TASK TO COMPLETE
In the data that follows, give the number of lines containing the word "computer". Offer no additional comment.

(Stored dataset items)
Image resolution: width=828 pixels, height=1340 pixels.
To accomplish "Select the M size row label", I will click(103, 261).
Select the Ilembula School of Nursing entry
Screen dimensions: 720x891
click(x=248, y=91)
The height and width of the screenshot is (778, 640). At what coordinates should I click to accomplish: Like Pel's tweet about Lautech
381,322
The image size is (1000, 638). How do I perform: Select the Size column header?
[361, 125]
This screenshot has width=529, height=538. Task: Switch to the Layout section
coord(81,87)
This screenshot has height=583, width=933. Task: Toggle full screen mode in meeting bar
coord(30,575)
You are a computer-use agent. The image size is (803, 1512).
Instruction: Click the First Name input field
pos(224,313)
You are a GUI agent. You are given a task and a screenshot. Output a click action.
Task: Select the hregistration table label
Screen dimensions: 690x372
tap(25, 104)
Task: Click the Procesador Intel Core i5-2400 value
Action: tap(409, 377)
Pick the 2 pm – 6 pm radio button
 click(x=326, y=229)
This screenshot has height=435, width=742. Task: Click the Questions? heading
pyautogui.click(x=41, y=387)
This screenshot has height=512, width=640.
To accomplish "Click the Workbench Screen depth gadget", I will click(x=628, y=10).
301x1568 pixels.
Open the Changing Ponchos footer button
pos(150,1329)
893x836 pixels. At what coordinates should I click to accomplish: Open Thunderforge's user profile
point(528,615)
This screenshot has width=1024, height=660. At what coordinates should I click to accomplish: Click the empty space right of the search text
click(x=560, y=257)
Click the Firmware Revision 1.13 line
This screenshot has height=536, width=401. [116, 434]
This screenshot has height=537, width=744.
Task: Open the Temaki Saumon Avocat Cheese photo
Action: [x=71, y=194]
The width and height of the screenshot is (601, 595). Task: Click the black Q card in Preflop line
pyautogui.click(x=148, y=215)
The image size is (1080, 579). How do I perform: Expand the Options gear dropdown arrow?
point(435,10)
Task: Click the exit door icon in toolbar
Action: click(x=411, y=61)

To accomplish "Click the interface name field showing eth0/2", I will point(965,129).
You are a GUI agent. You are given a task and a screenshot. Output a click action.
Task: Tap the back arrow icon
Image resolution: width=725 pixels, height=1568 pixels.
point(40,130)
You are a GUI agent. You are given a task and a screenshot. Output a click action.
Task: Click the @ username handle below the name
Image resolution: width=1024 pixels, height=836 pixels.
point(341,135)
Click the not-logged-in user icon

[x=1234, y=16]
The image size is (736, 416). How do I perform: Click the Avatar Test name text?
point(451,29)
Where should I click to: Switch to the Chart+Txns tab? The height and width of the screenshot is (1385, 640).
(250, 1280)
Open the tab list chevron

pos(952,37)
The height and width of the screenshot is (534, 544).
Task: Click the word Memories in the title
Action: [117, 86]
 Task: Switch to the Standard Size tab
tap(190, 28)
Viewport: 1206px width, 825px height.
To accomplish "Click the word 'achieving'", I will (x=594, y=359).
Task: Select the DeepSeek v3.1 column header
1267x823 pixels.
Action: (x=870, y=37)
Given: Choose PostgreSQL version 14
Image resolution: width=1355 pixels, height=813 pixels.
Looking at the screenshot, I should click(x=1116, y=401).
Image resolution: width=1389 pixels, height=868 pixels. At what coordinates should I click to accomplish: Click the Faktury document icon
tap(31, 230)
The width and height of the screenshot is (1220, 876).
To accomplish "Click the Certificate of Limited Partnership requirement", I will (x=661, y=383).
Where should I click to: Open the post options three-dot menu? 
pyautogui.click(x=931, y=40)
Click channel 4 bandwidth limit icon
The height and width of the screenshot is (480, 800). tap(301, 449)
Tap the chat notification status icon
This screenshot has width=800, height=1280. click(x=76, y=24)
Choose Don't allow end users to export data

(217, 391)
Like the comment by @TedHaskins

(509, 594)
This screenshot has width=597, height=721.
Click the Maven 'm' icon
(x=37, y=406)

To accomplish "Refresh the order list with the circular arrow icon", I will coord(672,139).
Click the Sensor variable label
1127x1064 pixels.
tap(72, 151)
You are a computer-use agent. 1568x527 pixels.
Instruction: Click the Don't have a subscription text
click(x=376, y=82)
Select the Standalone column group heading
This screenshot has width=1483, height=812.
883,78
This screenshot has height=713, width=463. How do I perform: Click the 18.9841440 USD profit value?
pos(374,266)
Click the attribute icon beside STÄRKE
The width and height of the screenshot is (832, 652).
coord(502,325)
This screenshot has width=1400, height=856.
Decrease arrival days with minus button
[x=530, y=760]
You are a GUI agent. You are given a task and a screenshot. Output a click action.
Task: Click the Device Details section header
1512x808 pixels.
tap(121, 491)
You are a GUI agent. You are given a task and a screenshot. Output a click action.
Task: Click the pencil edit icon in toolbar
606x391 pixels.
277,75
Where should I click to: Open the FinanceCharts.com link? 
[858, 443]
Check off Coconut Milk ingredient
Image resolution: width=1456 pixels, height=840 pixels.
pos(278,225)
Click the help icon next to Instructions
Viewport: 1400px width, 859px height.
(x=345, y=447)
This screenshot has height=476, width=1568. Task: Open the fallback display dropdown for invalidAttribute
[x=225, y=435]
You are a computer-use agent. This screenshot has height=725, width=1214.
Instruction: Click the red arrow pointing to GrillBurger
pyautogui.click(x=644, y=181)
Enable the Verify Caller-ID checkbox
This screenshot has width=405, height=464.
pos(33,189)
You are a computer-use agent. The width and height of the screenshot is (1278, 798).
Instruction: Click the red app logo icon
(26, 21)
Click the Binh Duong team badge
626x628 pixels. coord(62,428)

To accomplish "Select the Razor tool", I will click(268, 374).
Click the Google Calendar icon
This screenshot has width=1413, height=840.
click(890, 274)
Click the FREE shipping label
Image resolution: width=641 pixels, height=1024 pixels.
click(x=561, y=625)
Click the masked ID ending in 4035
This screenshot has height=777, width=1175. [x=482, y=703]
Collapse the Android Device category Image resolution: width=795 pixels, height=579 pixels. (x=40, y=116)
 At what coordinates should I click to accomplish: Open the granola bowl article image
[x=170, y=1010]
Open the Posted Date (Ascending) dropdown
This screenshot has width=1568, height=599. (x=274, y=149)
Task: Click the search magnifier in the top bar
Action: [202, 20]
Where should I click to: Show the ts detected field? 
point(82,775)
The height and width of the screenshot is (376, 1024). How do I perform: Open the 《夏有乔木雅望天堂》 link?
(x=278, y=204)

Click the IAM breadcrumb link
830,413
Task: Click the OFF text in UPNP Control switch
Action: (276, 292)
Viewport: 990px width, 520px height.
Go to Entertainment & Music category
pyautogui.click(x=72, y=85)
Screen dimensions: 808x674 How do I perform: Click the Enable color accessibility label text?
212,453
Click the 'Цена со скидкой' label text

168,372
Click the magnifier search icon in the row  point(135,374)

TASK SOLUTION
4